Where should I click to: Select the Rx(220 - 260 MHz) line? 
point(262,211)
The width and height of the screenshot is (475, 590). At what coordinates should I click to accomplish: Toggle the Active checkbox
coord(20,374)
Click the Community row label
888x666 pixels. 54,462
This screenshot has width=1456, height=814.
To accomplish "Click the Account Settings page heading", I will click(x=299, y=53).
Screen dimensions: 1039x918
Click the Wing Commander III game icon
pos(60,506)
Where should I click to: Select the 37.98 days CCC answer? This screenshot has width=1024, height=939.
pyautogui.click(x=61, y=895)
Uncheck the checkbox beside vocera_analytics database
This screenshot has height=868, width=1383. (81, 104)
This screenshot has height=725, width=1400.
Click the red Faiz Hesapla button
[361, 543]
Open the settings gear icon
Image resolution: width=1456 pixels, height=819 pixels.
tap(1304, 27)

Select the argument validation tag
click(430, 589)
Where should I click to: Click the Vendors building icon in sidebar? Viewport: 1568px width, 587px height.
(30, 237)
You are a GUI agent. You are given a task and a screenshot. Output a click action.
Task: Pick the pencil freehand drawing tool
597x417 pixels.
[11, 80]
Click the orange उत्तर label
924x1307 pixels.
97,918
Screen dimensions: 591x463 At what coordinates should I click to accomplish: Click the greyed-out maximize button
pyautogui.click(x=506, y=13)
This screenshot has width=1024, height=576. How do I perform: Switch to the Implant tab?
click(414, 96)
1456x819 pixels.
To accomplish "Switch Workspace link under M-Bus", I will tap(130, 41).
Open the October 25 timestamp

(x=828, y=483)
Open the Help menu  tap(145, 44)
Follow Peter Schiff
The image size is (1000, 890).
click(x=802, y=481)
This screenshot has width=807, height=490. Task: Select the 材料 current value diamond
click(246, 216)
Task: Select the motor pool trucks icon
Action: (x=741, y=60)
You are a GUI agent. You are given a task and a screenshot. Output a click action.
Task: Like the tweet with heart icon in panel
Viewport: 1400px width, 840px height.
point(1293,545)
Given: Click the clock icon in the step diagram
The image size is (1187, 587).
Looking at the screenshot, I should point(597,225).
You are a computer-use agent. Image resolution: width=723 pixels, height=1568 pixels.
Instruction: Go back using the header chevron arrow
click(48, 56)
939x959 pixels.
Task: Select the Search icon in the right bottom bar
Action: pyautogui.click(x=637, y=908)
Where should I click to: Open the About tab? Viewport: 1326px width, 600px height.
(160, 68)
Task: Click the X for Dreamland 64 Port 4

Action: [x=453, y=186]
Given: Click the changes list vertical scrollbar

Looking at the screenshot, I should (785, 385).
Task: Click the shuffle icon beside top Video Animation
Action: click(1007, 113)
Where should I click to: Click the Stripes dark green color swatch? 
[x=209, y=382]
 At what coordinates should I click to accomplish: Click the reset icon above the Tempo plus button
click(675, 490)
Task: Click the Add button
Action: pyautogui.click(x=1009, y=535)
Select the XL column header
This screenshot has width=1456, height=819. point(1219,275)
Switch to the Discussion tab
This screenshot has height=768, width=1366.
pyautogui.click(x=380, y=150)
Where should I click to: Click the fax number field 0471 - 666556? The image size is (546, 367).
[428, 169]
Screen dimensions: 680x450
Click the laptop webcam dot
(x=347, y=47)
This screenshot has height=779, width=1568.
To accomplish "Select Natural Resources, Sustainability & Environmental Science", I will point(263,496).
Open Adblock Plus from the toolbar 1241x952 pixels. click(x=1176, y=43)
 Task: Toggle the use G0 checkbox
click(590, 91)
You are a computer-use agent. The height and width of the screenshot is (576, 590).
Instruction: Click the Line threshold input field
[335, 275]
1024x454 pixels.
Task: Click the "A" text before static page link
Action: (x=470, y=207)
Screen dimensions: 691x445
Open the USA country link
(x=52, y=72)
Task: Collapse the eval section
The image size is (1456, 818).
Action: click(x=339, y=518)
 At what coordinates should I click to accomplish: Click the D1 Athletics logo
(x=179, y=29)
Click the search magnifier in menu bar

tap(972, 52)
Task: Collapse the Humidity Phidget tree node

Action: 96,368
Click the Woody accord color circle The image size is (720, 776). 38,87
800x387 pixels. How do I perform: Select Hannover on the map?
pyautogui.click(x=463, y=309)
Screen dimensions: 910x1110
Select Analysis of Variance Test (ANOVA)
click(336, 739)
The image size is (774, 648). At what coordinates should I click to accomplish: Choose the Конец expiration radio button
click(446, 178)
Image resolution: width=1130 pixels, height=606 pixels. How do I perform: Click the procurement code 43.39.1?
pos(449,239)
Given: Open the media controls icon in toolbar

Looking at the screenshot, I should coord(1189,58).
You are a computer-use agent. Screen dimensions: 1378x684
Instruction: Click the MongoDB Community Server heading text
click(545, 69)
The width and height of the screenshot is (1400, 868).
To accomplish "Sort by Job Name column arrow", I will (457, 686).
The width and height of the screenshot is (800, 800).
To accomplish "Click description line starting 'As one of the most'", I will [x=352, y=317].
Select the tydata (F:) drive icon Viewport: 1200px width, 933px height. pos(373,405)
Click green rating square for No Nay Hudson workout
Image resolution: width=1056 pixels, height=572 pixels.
________________________
Job ->
Transcribe every one of the records above, keeping each line word for word.

Written solution ->
Where should I click to: Select the Rx(220 - 260 MHz) line? 
point(262,211)
The width and height of the screenshot is (475, 590). At what coordinates should I click to accomplish: Toggle the Active checkbox
coord(20,374)
Click the Community row label
888x666 pixels. 54,462
This screenshot has width=1456, height=814.
To accomplish "Click the Account Settings page heading", I will click(x=299, y=53).
Screen dimensions: 1039x918
Click the Wing Commander III game icon
pos(60,506)
Where should I click to: Select the 37.98 days CCC answer? This screenshot has width=1024, height=939.
pyautogui.click(x=61, y=895)
Uncheck the checkbox beside vocera_analytics database
This screenshot has height=868, width=1383. (81, 104)
This screenshot has height=725, width=1400.
Click the red Faiz Hesapla button
[361, 543]
Open the settings gear icon
Image resolution: width=1456 pixels, height=819 pixels.
tap(1304, 27)

Select the argument validation tag
click(430, 589)
Where should I click to: Click the Vendors building icon in sidebar? Viewport: 1568px width, 587px height.
(30, 237)
You are a GUI agent. You are given a task and a screenshot. Output a click action.
Task: Pick the pencil freehand drawing tool
597x417 pixels.
[11, 80]
Click the orange उत्तर label
924x1307 pixels.
97,918
Screen dimensions: 591x463 At what coordinates should I click to accomplish: Click the greyed-out maximize button
pyautogui.click(x=506, y=13)
This screenshot has width=1024, height=576. How do I perform: Switch to the Implant tab?
click(414, 96)
1456x819 pixels.
To accomplish "Switch Workspace link under M-Bus", I will tap(130, 41).
Open the October 25 timestamp

(x=828, y=483)
Open the Help menu  tap(145, 44)
Follow Peter Schiff
The image size is (1000, 890).
click(x=802, y=481)
This screenshot has width=807, height=490. Task: Select the 材料 current value diamond
click(246, 216)
Task: Select the motor pool trucks icon
Action: (x=741, y=60)
You are a GUI agent. You are given a task and a screenshot. Output a click action.
Task: Like the tweet with heart icon in panel
Viewport: 1400px width, 840px height.
point(1293,545)
Given: Click the clock icon in the step diagram
The image size is (1187, 587).
Looking at the screenshot, I should point(597,225).
You are a computer-use agent. Image resolution: width=723 pixels, height=1568 pixels.
Instruction: Go back using the header chevron arrow
click(48, 56)
939x959 pixels.
Task: Select the Search icon in the right bottom bar
Action: pyautogui.click(x=637, y=908)
Where should I click to: Open the About tab? Viewport: 1326px width, 600px height.
(160, 68)
Task: Click the X for Dreamland 64 Port 4

Action: [x=453, y=186]
Given: Click the changes list vertical scrollbar

Looking at the screenshot, I should (785, 385).
Task: Click the shuffle icon beside top Video Animation
Action: click(1007, 113)
Where should I click to: Click the Stripes dark green color swatch? 
[x=209, y=382]
 At what coordinates should I click to accomplish: Click the reset icon above the Tempo plus button
click(675, 490)
Task: Click the Add button
Action: pyautogui.click(x=1009, y=535)
Select the XL column header
This screenshot has width=1456, height=819. point(1219,275)
Switch to the Discussion tab
This screenshot has height=768, width=1366.
pyautogui.click(x=380, y=150)
Where should I click to: Click the fax number field 0471 - 666556? The image size is (546, 367).
[428, 169]
Screen dimensions: 680x450
Click the laptop webcam dot
(x=347, y=47)
This screenshot has height=779, width=1568.
To accomplish "Select Natural Resources, Sustainability & Environmental Science", I will point(263,496).
Open Adblock Plus from the toolbar 1241x952 pixels. click(x=1176, y=43)
 Task: Toggle the use G0 checkbox
click(590, 91)
You are a computer-use agent. The height and width of the screenshot is (576, 590).
Instruction: Click the Line threshold input field
[335, 275]
1024x454 pixels.
Task: Click the "A" text before static page link
Action: (x=470, y=207)
Screen dimensions: 691x445
Open the USA country link
(x=52, y=72)
Task: Collapse the eval section
The image size is (1456, 818).
Action: click(x=339, y=518)
 At what coordinates should I click to accomplish: Click the D1 Athletics logo
(x=179, y=29)
Click the search magnifier in menu bar

tap(972, 52)
Task: Collapse the Humidity Phidget tree node

Action: 96,368
Click the Woody accord color circle The image size is (720, 776). 38,87
800x387 pixels. How do I perform: Select Hannover on the map?
pyautogui.click(x=463, y=309)
Screen dimensions: 910x1110
Select Analysis of Variance Test (ANOVA)
click(336, 739)
The image size is (774, 648). At what coordinates should I click to accomplish: Choose the Конец expiration radio button
click(446, 178)
Image resolution: width=1130 pixels, height=606 pixels. How do I perform: Click the procurement code 43.39.1?
pos(449,239)
Given: Open the media controls icon in toolbar

Looking at the screenshot, I should coord(1189,58).
You are a computer-use agent. Screen dimensions: 1378x684
Instruction: Click the MongoDB Community Server heading text
click(545, 69)
The width and height of the screenshot is (1400, 868).
To accomplish "Sort by Job Name column arrow", I will (457, 686).
The width and height of the screenshot is (800, 800).
To accomplish "Click description line starting 'As one of the most'", I will [x=352, y=317].
Select the tydata (F:) drive icon Viewport: 1200px width, 933px height. pos(373,405)
Click green rating square for No Nay Hudson workout
Image resolution: width=1056 pixels, height=572 pixels.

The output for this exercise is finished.